Hi Folks, I am struggling to get a regression to work with Knime.
I have a certain data table that contains 10 columns of input data (some are text, some are numbers) and the expected output are other 6 columns.
The catch is that these 6 columns have to to sum up to 100% for each row.
I am basically allocating a certain spend across 6 different buckets based on 10 input variables. What I want to achieve is a model that can predict this percentage split of new data items based on training on the dataset that I have with historical allocations.
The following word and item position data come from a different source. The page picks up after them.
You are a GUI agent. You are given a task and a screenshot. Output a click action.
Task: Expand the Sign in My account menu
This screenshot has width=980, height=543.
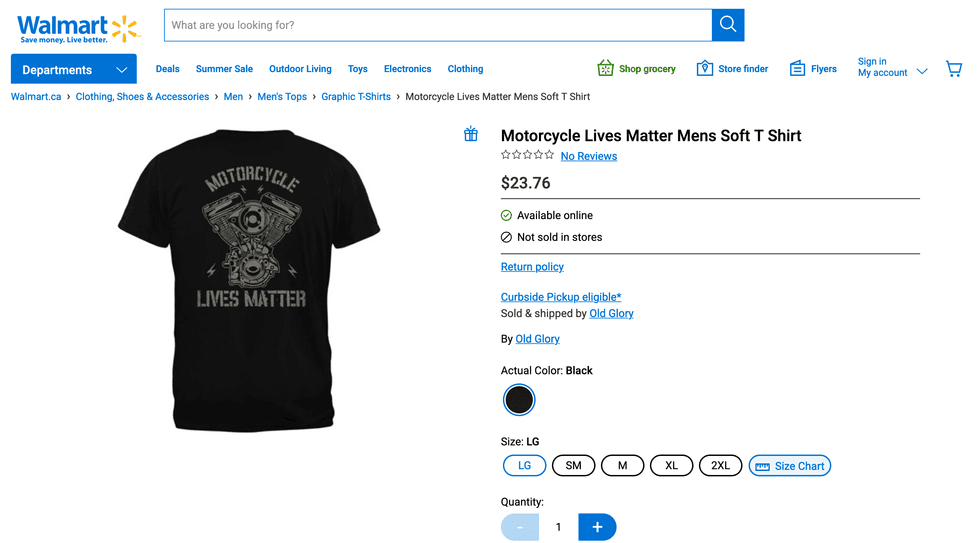tap(891, 67)
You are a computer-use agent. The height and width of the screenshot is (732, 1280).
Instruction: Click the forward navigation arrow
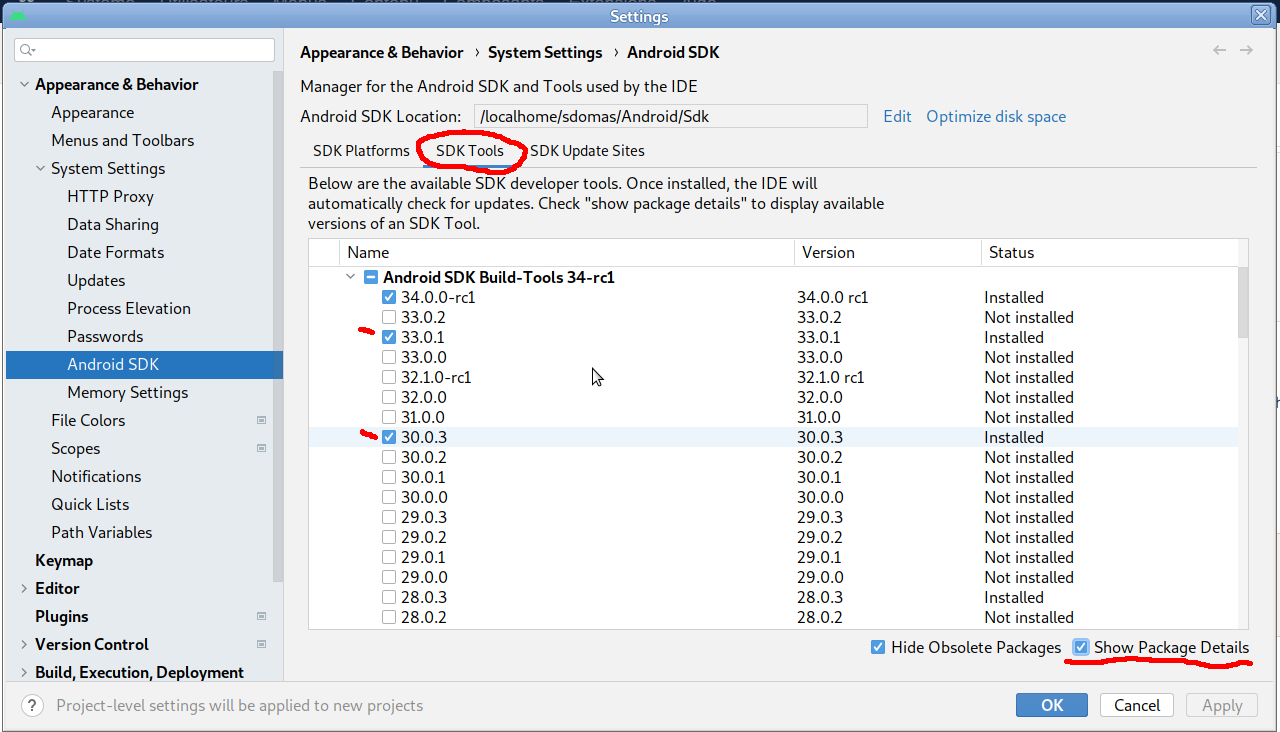(1246, 50)
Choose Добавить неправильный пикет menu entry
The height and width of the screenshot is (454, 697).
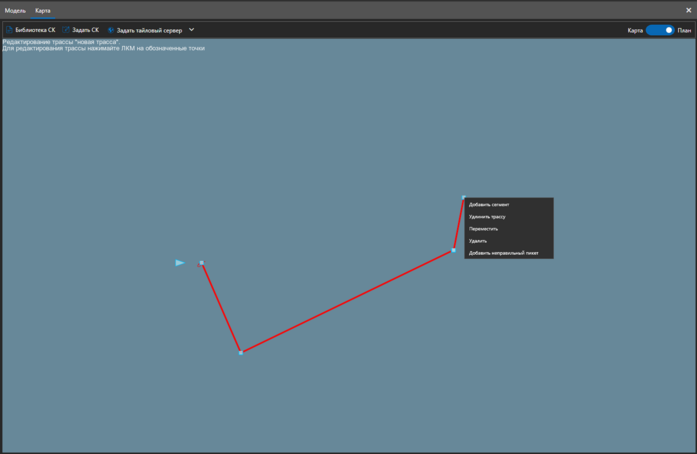point(503,253)
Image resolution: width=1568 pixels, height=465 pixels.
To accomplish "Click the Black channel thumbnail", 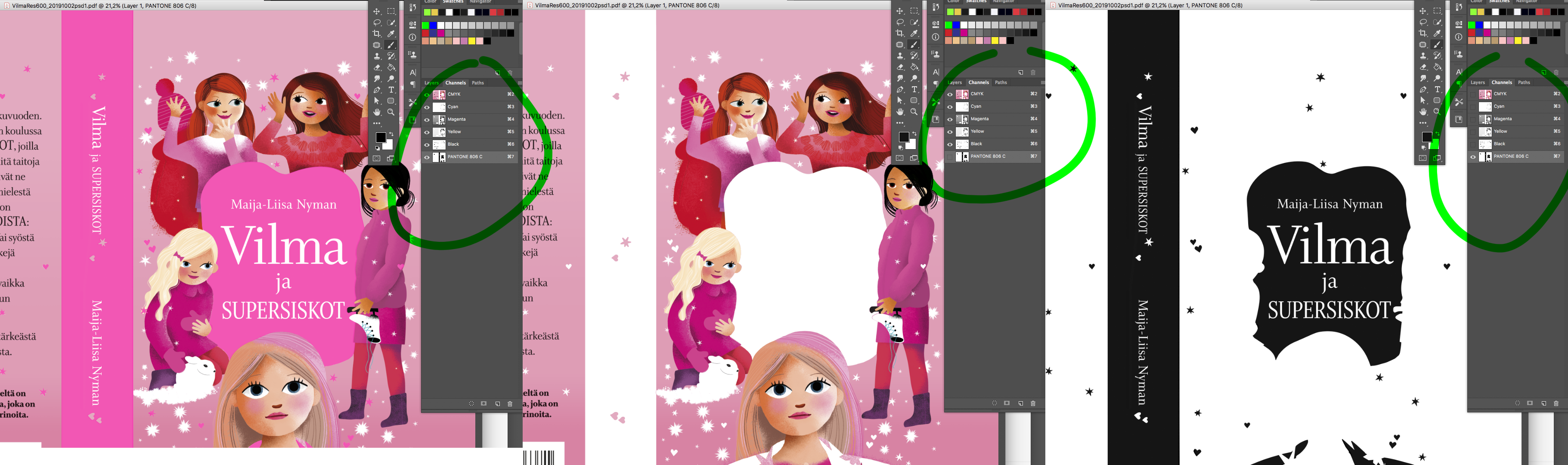I will tap(439, 144).
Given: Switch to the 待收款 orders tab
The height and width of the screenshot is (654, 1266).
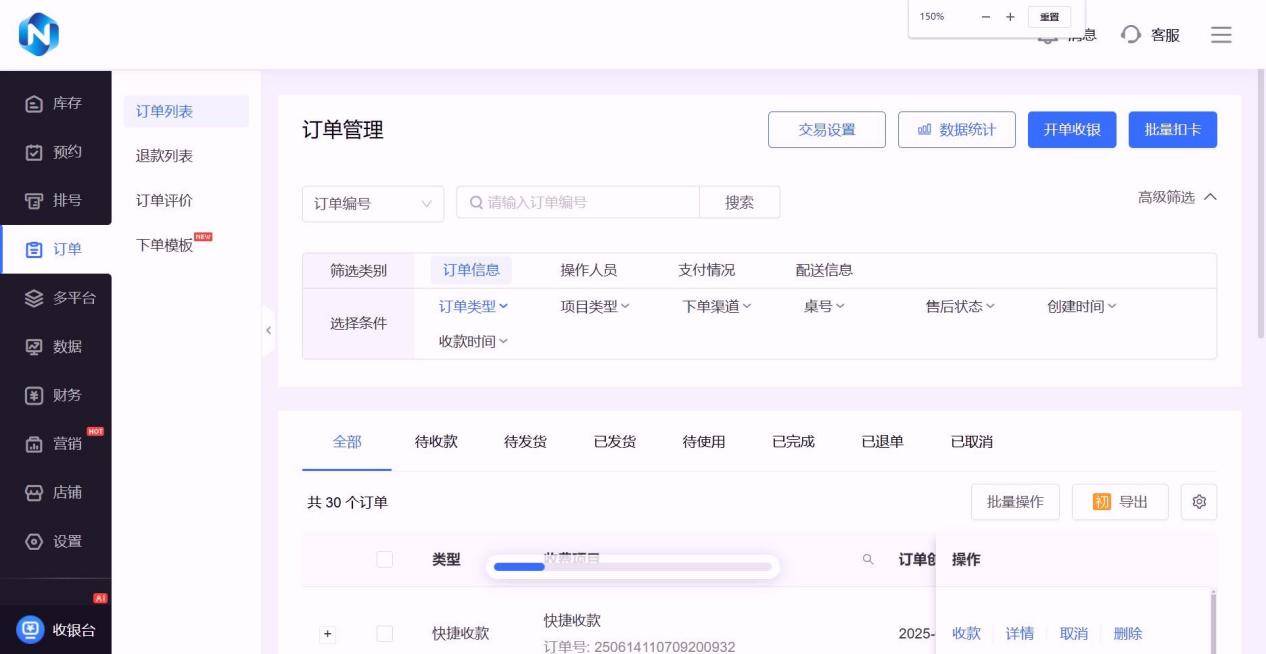Looking at the screenshot, I should [x=436, y=442].
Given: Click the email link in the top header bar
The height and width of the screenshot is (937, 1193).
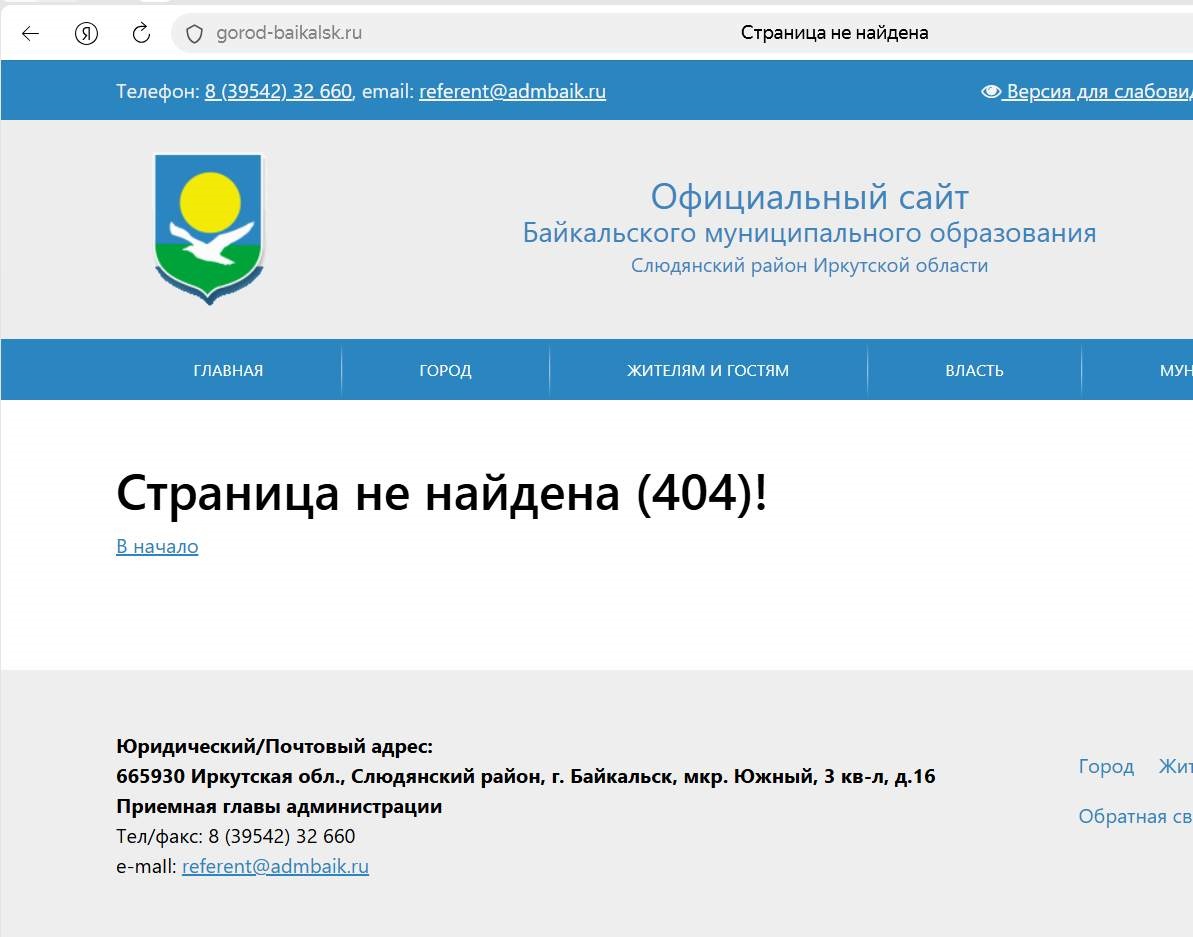Looking at the screenshot, I should (512, 92).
Can you point me in the right direction? All the examples I could find only predict one column...and they don't mix text and numbers in the input columns.
Any help is appreciated !
here you can find an example workflow where I implemented a multitarget prediction.
Kindest regards, Iris
Any idea on how I could ensure that the predicted rows sum 100%? This is a premise of the model.
Not really a good one...
You could set the last value to 100-the others...
Ok, that's not good news :-(
One other thing... one of the columns in my regression (and classifications, for that matter) are strings, free text strings. I would like to use the information in the text to help my regression performance, alongside the other numerical values.
For instance: my brain know that there's a high chance that the class for a given row will be "A" if the person wrote "ipsum loren" somewhere in the text.
Is there any way that my trees and neural networks could try to figure that out too? (while still using the other numeric inputs)